The request: Reproduce word for word the portion of the passage on the ADA definition of disability between "Sadly, the Supreme" and "experience such discrimination.", inclusive.

Passage given:
--------
The Court rested its ruling on the breadth of this major civil rights law on the interpretation of a congressional finding that 43 million individuals in the U.S. have a physical or mental disability. Justice O'Connor's sophistic reasoning was that the Council and the Congress intended to cover only a narrow group of 36 or 43 million individuals and not a broader class of 160 million people with health conditions that impair the normal functional abilities of an individual. In this bean-counting analysis, Justice O'Connor ignored the fact that the ADA, as originally proposed and as enacted, has a three-prong definition of an individual with a disability. Only the first prong deals with people with an actual disability and that is what the 43 million figure refers to.
Under the "regarded as" prong of the ADA definition of disability, any person who is disadvantaged by an employer because of a (real or imagined) physical or mental impairment should be entitled to claim the protection of the statute. Therefore, it is not 36, 43, or 160 million people that the statute protects, but the entire 250 million or so people who live in America. The Court did not consult other books and writings of mine, including one lengthy law review article in which I traced the history of the ADA definition of disability, argued that it should protect anyone who is discriminated against because of physical or mental impairment, and discussed the illogical and unjust results of courts placing restrictive limits on the protection ADA affords.
Sadly, the Supreme Court has made the same mistake as many lower courts in treating the definition of disability under the ADA as analogous to eligibility criteria under the Social Security disability programs and special education programs. The latter types of programs are special benefits and service programs which should be restricted to the specific individuals for whom such benefits and services are intended. The ADA's protection against discrimination on the basis of disability is extended to all Americans who experience such discrimination.
--------
Dataset records:
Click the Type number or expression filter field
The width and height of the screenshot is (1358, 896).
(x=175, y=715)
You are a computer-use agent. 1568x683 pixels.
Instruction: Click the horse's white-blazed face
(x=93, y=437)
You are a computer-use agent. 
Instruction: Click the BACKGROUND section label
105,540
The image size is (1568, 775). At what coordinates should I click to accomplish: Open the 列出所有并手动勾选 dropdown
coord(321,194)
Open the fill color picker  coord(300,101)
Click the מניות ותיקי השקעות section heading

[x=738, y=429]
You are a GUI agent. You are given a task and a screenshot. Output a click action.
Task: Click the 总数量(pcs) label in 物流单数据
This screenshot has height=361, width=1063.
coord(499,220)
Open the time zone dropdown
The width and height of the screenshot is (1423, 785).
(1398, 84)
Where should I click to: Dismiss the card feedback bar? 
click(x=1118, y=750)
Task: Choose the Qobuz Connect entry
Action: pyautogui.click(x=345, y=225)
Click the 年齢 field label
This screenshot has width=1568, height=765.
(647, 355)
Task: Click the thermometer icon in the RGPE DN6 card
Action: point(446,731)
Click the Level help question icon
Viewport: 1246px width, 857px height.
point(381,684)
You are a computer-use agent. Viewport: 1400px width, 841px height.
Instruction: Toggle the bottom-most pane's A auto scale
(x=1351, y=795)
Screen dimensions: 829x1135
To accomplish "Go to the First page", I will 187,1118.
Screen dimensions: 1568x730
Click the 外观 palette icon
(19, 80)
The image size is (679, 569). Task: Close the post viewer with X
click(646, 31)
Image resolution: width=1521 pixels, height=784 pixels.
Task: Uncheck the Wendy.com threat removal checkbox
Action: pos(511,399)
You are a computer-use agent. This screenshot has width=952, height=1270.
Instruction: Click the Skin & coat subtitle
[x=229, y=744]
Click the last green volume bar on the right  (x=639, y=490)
--------
Expected answer:
Sadly, the Supreme Court has made the same mistake as many lower courts in treating the definition of disability under the ADA as analogous to eligibility criteria under the Social Security disability programs and special education programs. The latter types of programs are special benefits and service programs which should be restricted to the specific individuals for whom such benefits and services are intended. The ADA's protection against discrimination on the basis of disability is extended to all Americans who experience such discrimination.